1930 Liechtenstein by-elections
- 4 of the 15 seats in the Landtag
- This lists parties that won seats. See the complete results below.
| Party |  | Leader | Vote % | Seats | +/– |
|  | FBP | Josef Hoop | 100 | 15 | +4 |
|  | VP | Wilhelm Beck | 0 | 0 | −4 |
| Prime Minister before | Prime Minister after |
| Josef Hoop FBP | Josef Hoop FBP |

= 1930 Liechtenstein by-election =

By-elections were held in Liechtenstein on 16 March 1930 to elect 4 vacancies in the Landtag. By-elections were called following the resignations of the four Christian-Social People's Party (VP) members of the Landtag as they believed that the term elected in the 1928 elections was a continuation of the term elected in the April 1926 elections. The ruling Progressive Citizens' Party (FBP) won all four of the seats unopposed, as the VP boycotted the elections.

The resignations were also intended to tactically support an upcoming referendum for the introduction of proportional representation, but it was rejected by voters.

== Background and campaign ==

In the 1928 elections, held following the 1928 embezzlement scandal, the Progressive Citizens' Party (FBP) won a majority of eleven seats, while the Christian-Social People's Party (VP) won four. As a result, the FBP formed a majority government ultimately under the leadership of Josef Hoop.

In the opening session of the new Landtag, the VP demanded voluntary proportional representation from the FBP, including having a VP member as deputy prime minister and one government councillor.
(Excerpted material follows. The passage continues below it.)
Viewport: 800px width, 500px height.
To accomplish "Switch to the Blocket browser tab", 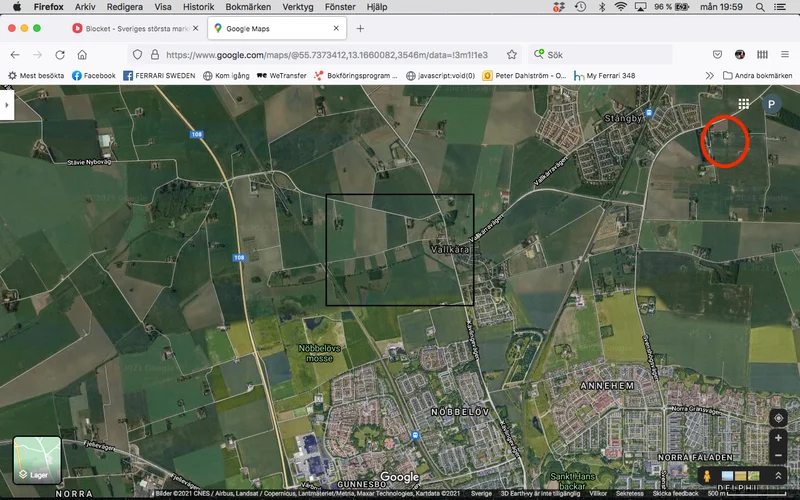I will 130,28.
This former was rejected by the FBP however, as following the January and April 1926 elections the party had a larger seat share and only received one government councillor, and thus the FBP ultimately agreed to appoint one VP member to government. However, motivated by a desire to not remain in the opposition for long, the VP renounced participation in government.

To this end, the VP sought to force new elections by arguing that the 1928 elections had only been a continuation of the term dictated in the April 1926 elections. In a letter sent to the Landtag in December 1929, the VP members of the Landtag declared that they would not take their seats as their term had expired. Conversely, the ruling FBP and Franz I, Prince of Liechtenstein recognized the 1928 elections as a new term; both sides used foreign legal interpretations to justify their actions, but ultimately the now sole FBP Landtag issued an interpretation of the constitution supporting the government's position.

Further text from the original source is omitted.